平原はいきなり変わった対応について質問しようとした時だった。
『もしもし?』
あからさまに嫌そうな声が電話口から聞こえてきた。聞こえたと言おうとした瞬間に受話器を取られた。
「ヨシアキ!」
嫌そうな声が一瞬で明るい声になった。
『真由!良かった~最近誰かに連絡取ろうとしても全然電話取ってくれなくてさ』
平原と小野田は見合わせて首を傾けてしまう。
「もしかしてヨシアキ……気づいてない?」
『ん?何のこと?』
二人は確信した。ヨシアキは自分が既にこの世の人間でないことに気づいていないのだ。
「ヨシアキ本当に気づいてないなら言うね……アタシと一緒に帰っていて逃げた日があったでしょ?その時に死んだのよ」
しばらくの無言の後、突然豹変した。
『クソッ!は~~もうどうでも良いわ。ふざけるなよ……全部キコのせいだ!アイツが!』
罵声の嵐にこちらから声をかけられない。
『で、何?真由は何で俺に連絡取ってきたの?』
「あのね……どうしてあの日に逃げちゃったのか気になって」
そう聞いた途端、笑い声が聞こえてきた。
『それはキコが悪いんだ。
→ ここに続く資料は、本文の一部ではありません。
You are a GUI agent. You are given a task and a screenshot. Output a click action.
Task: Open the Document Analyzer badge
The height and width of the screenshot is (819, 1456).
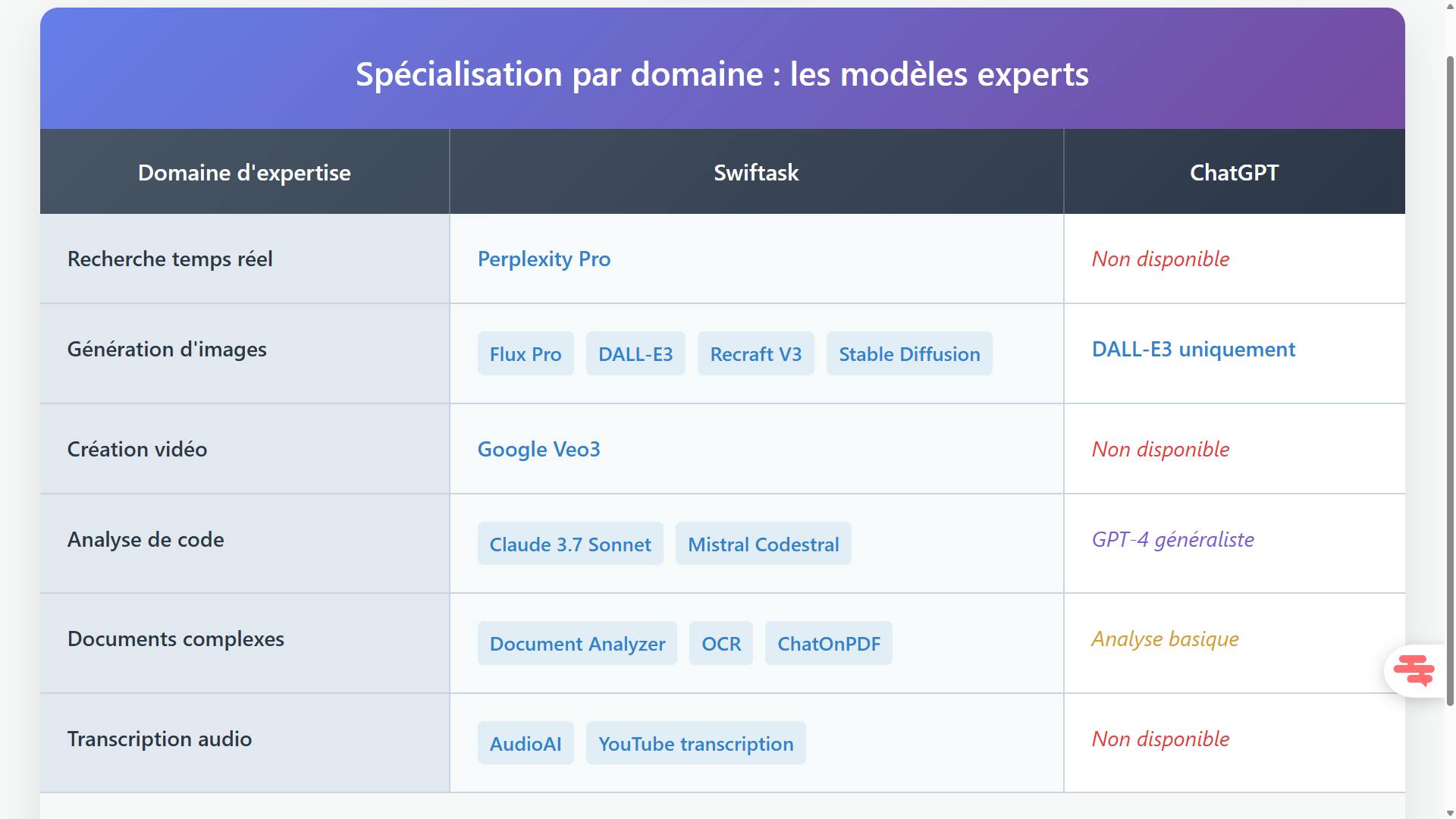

キコが俺たちについてき―』
音が途切れた。砂嵐のような音が聞こえる。初めてのことに困惑する平原と、壊したのではないかと焦る小野田。その時だった。
『わタし……あナタのこトマもレタ?』
知らない女の人の声に変わってしまった。半音上がったり下がったりとかなり不安定な声をしている。いきなりのことに小野田は受話器を投げてしまう。
『あノひトニはせきにンがアルから……ツぐナワせル』
平原は持ち上げると、電話の相手に話しかけた。
「もしもし、良ければお名前をうかがってもよろしいでしょうか?」
『わたシはキコ。ワたしのオハなしキきたイデすカ?』
そう言ったキコはおもむろに過去を話し始めた。